■ WORK TO COMPLETE: Repeat each entry in full, exactly.

■ TASK MATERIAL:
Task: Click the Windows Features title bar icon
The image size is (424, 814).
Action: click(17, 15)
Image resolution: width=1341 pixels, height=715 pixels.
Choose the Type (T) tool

■ EXPECTED ANSWER:
Task: Click the Windows Features title bar icon
The image size is (424, 814).
Action: click(17, 15)
Image resolution: width=1341 pixels, height=715 pixels.
Choose the Type (T) tool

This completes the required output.